** begin **

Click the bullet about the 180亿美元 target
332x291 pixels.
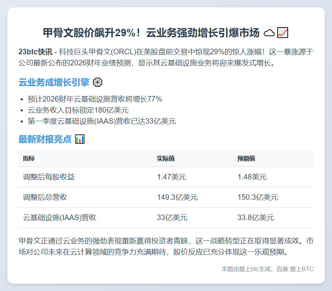pos(78,110)
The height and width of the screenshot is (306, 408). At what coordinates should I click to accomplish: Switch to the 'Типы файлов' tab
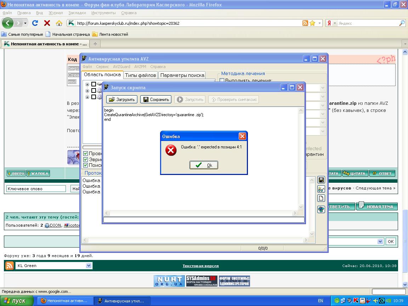click(140, 75)
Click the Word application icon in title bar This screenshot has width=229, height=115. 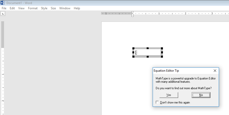(3, 3)
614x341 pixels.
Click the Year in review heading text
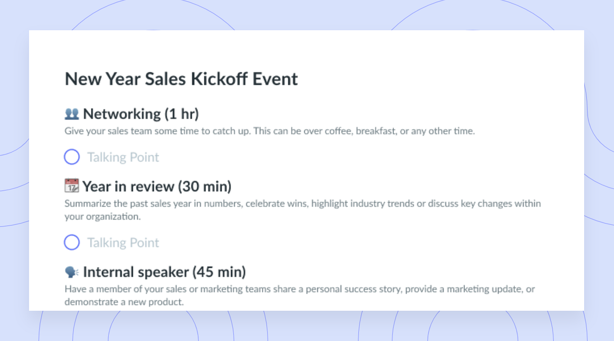point(157,186)
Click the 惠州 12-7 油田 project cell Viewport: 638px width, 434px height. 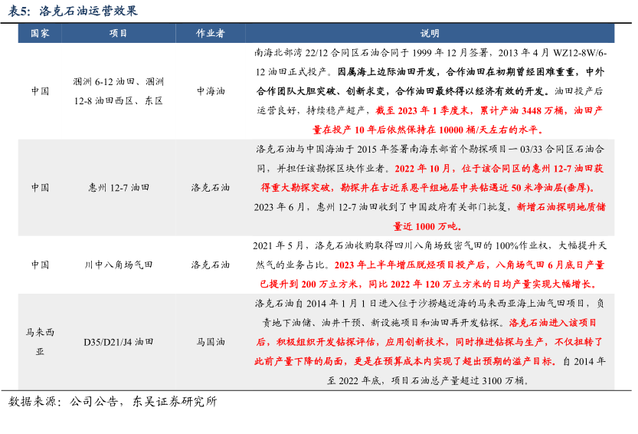[x=119, y=187]

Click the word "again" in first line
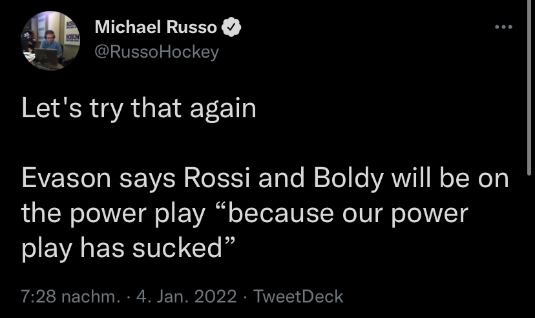(223, 108)
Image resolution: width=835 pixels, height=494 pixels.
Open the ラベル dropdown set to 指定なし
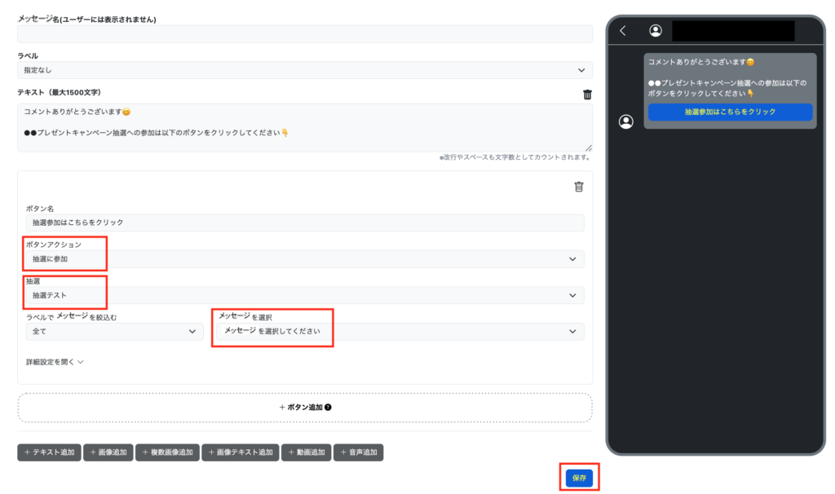click(x=304, y=71)
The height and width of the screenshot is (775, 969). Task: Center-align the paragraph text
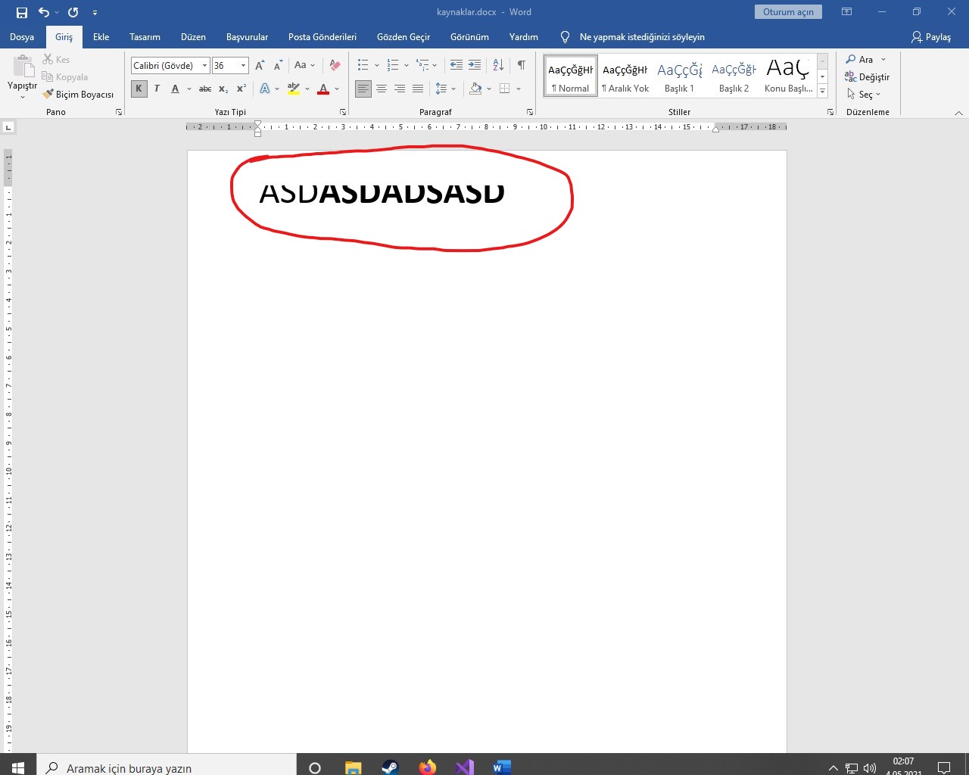click(382, 89)
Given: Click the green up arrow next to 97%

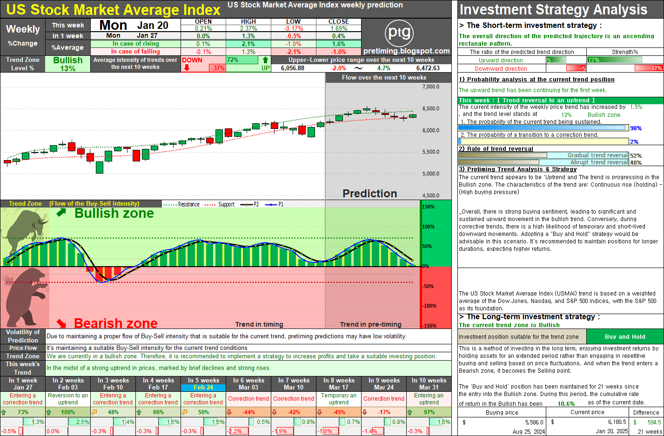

** end **

Work instructions: Update the stretch from the line containing "in first line" through the last of the lines so that "dropdown" becomes "drop-down menu", with everything else unchanged. Give back only those lines, and leave the pictures out.

Correct result:
Click the word "again" in first line
(223, 108)
Image resolution: width=835 pixels, height=494 pixels.
Open the ラベル drop-down menu set to 指定なし
click(x=304, y=71)
The height and width of the screenshot is (775, 969). Task: Center-align the paragraph text
click(382, 89)
Given: Click the green up arrow next to 97%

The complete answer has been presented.